### [Tasks to carry out]
1 - According to the pull request description, what kind of profiling drove the inner-loop optimizations?
2 - Rewrite the pull request description from "Galloping for Less/Greater" to "compiler can autovectorize.", substituting "pause" for "yield".
3 - Decide whether each statement agrees with the pull request description, and support each answer with its deciding words from the description. (a) The pull request changes the legacy Chunker / ColInternalMerger path. (b) The primitive bench sweeps four sizes from 32 KiB to 128 MiB. (c) The benches add a serde_json dev-dependency.

### [Text block]
· · ·

DAlperin · 2026-05-05T17:18:15Z

Summary

Adds an all-Column merge-batcher path: an input-side chunker
(ColumnChunker), an InternalMerge impl on Column<(D, T, R)>
plugged into DD's standard InternalMerger via the ColumnMerger type
alias, optimizations for the inner loop and the chunker, and three
microbenchmarks (primitive keys + Row-keyed merger + Row-keyed full
MergeBatcher).

The legacy columnation-backed Chunker / ColInternalMerger path is
unchanged; this PR is purely additive.

Commits

ColumnChunker + InternalMerge for Column<(D,T,R)> + ColumnMerger type alias. Naive 0/1/2-input merge with bulk-swap shortcut, equal-key consolidation via a reusable R accumulator. Proptests covering merge_from / extract against a brute-force reference.
Galloping for Less/Greater runs — view-projection so the gallop predicate touches only the D and T leaves; length-1 push fast path that skips extend_from_self's per-leaf 1-element memcpy.
Mid-merge yield in merge_from. Gallop bypass for length-1 runs (the common case on interleaved data). Microbench in benches/columnar_merger.rs comparing ColumnMerger against ColInternalMerger.
Address review: replace the default_capacity-driven yield with ColumnBuilder's serialized-words ship heuristic. Drop the LeafReserve trait + macro; SizableContainer for Column<C> is now minimal (required as a supertrait of InternalMerge). Per-leaf inner-loop pushes/extends — destructure (D, T, R)::Container once, dispatch to sd/st/sr directly so the gallop bulk-copy resolves to three independent extend_from_slice calls the compiler can autovectorize.
mz-timely-util primitive bench parameterized on per-side heap footprint; sweeps four sizes from L1-resident (32 KiB) to DRAM-resident (128 MiB) so the curves' cache crossovers are visible. Throughput in bytes (cross-record-shape comparable).
Row-keyed bench mirroring the same regimes/sizes with Data = Row — the variable-length payload regime where parallel-array layout is expected to amortize per-leaf overhead.
Both benches emit a side-by-side throughput summary table (GiB/s and latency, with column-vs-columnation ratio) after group.finish() — pulls medians from criterion's estimates.json so we don't add a serde_json dev-dep.
Inner-loop optimizations driven by xctrace profiling of the slowest Row regimes:
- Drop the copy_from + push(&owned) round-trip for D and T in the Equal branch. Refs from the input borrow are valid through the merge step, so push them via each leaf's Push<Ref<_>> impl directly. The original shape triggered Row::copy_from = CompactBytes::clear() + extend_from_slice per equal-key record, which freed and re-malloc'd every row that overflowed the inline budget.
- Pre-size output leaves via Container::reserve_for([left_borrow, right_borrow]) in merge_from, gated on a record-count threshold to avoid over-reserving on huge inputs where consolidation makes the input bound a 4× over-estimate.

· · ·

### [Dataset extract]
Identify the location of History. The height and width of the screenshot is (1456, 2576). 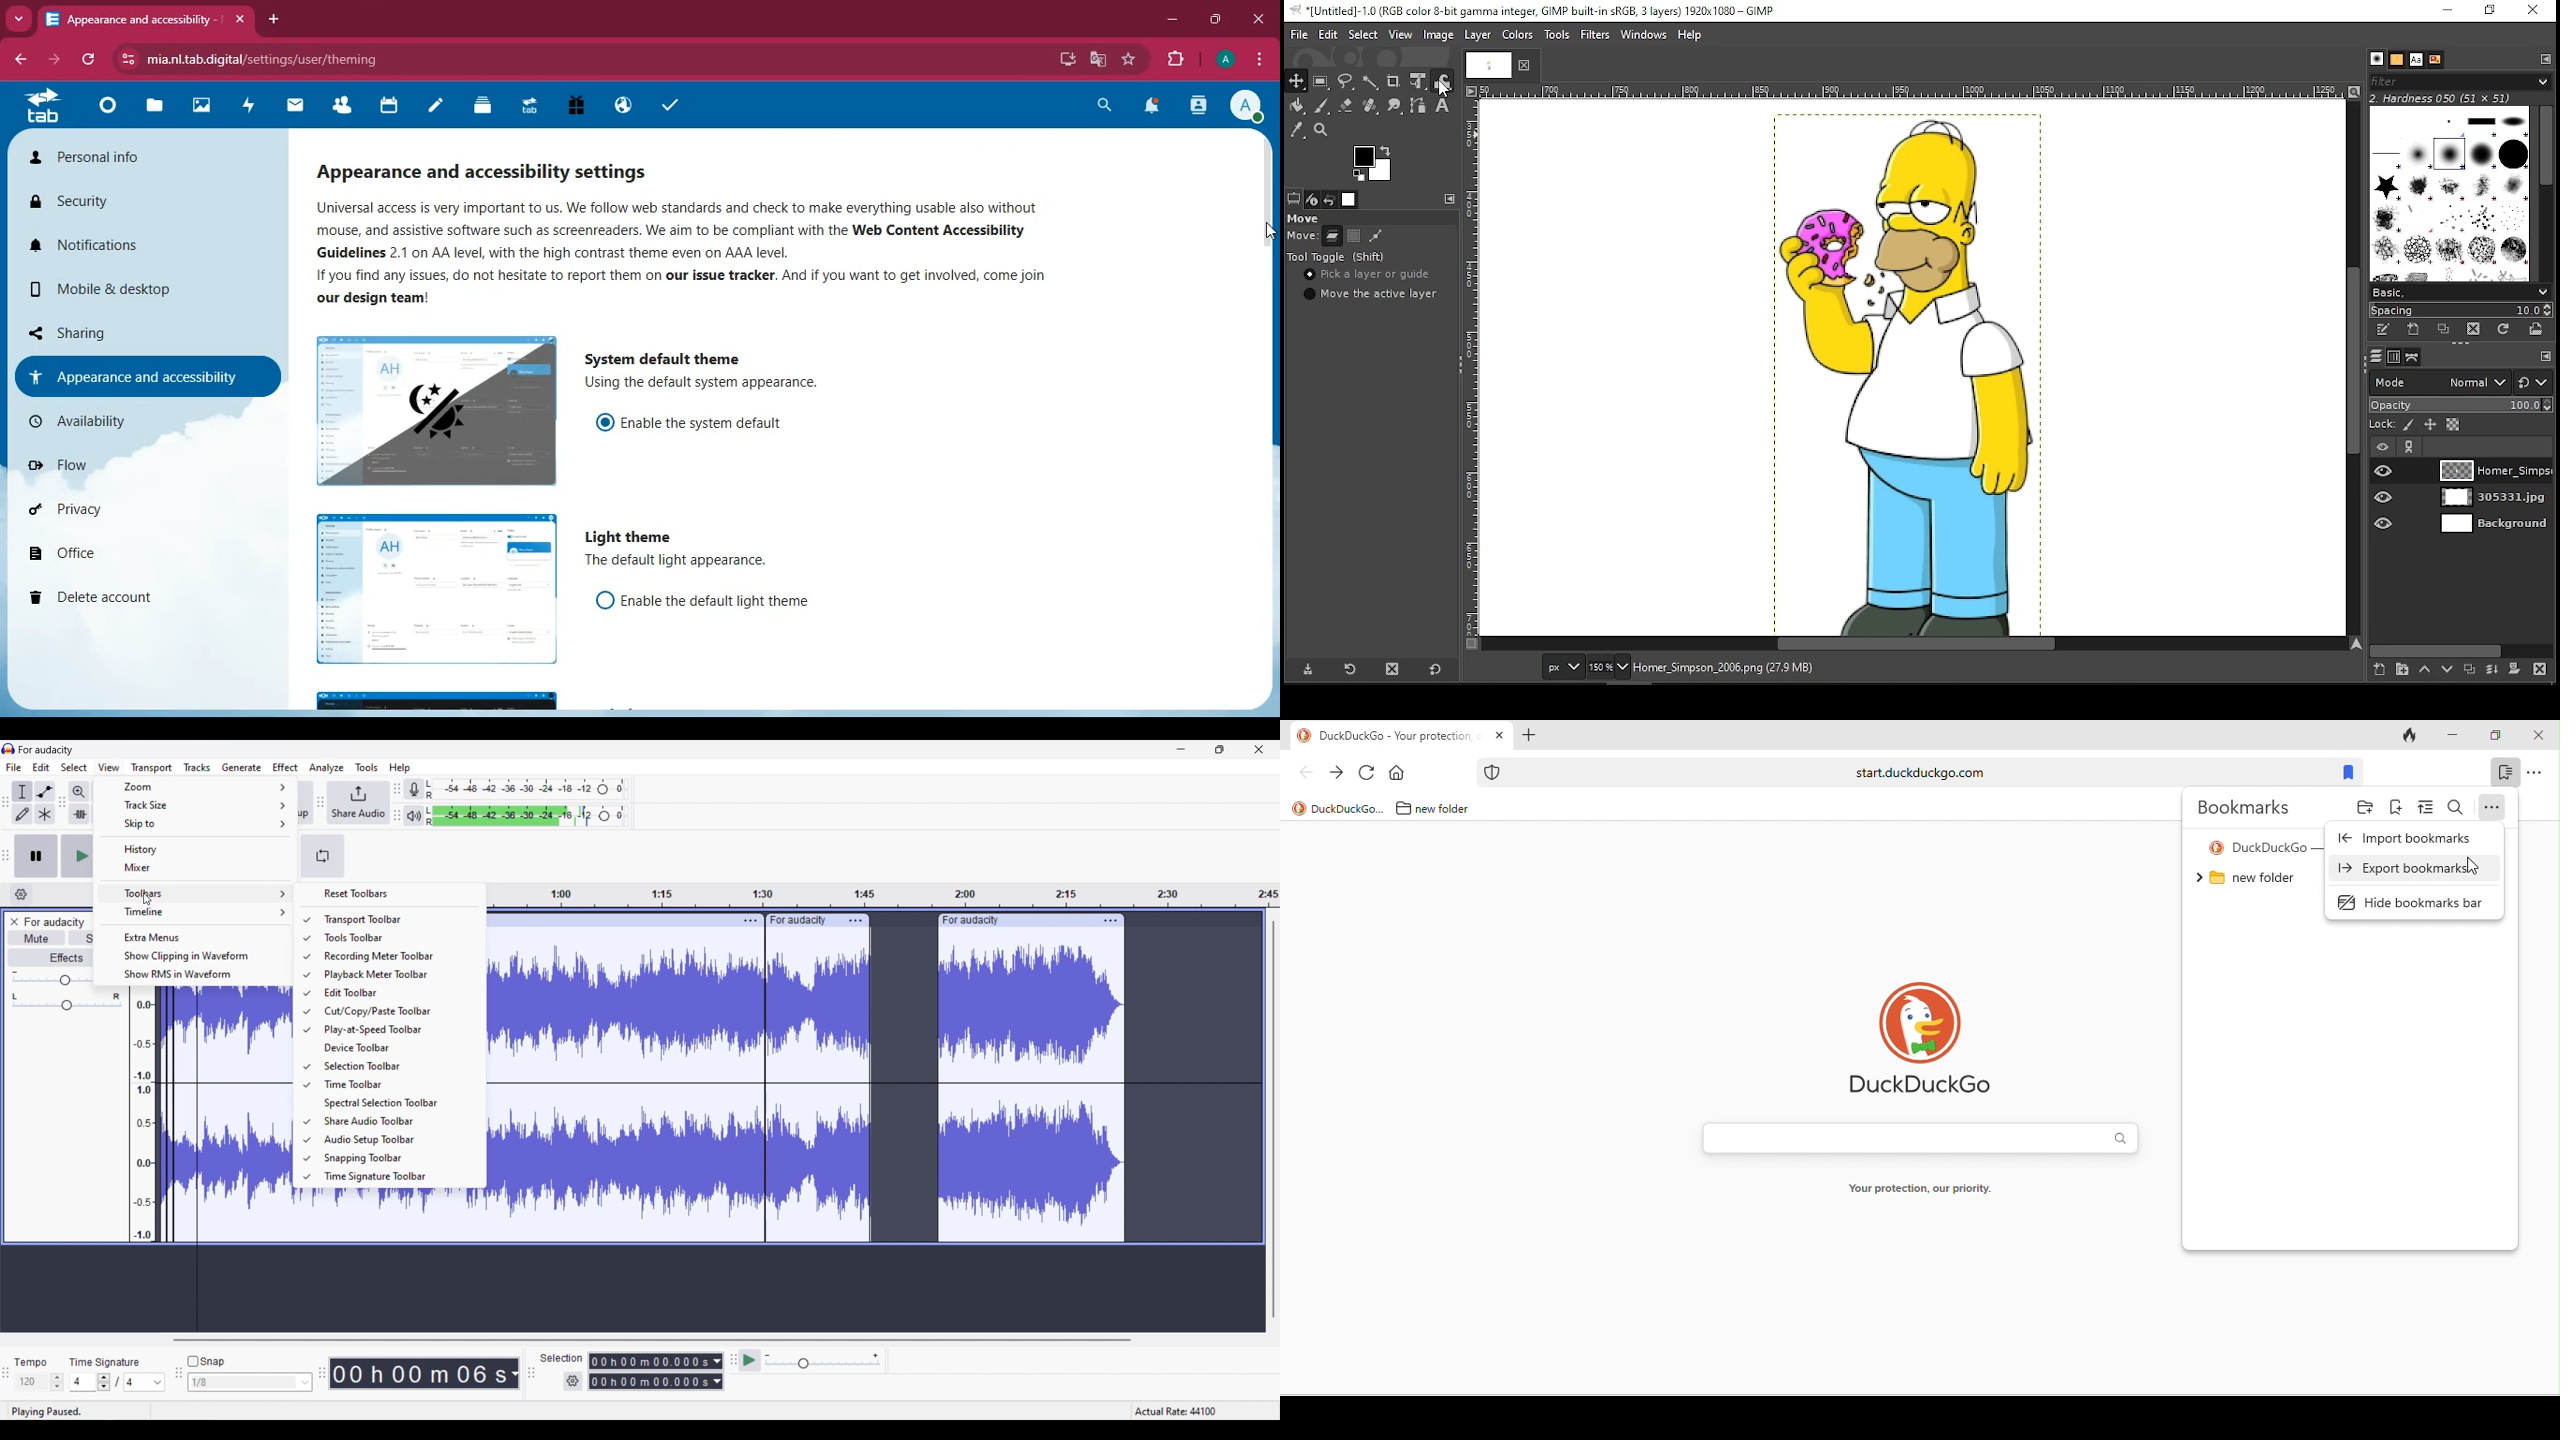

· · ·

### [Solutions by task]
1 - xctrace profiling of the slowest Row regimes.

2 -
Galloping for Less/Greater runs — view-projection so the gallop predicate touches only the D and T leaves; length-1 push fast path that skips extend_from_self's per-leaf 1-element memcpy.
Mid-merge pause in merge_from. Gallop bypass for length-1 runs (the common case on interleaved data). Microbench in benches/columnar_merger.rs comparing ColumnMerger against ColInternalMerger.
Address review: replace the default_capacity-driven pause with ColumnBuilder's serialized-words ship heuristic. Drop the LeafReserve trait + macro; SizableContainer for Column<C> is now minimal (required as a supertrait of InternalMerge). Per-leaf inner-loop pushes/extends — destructure (D, T, R)::Container once, dispatch to sd/st/sr directly so the gallop bulk-copy resolves to three independent extend_from_slice calls the compiler can autovectorize.

3 -
(a) No: "The legacy columnation-backed Chunker / ColInternalMerger path is unchanged; this PR is purely additive."
(b) Yes: "sweeps four sizes from L1-resident (32 KiB) to DRAM-resident (128 MiB)"
(c) No: "pulls medians from criterion's estimates.json so we don't add a serde_json dev-dep."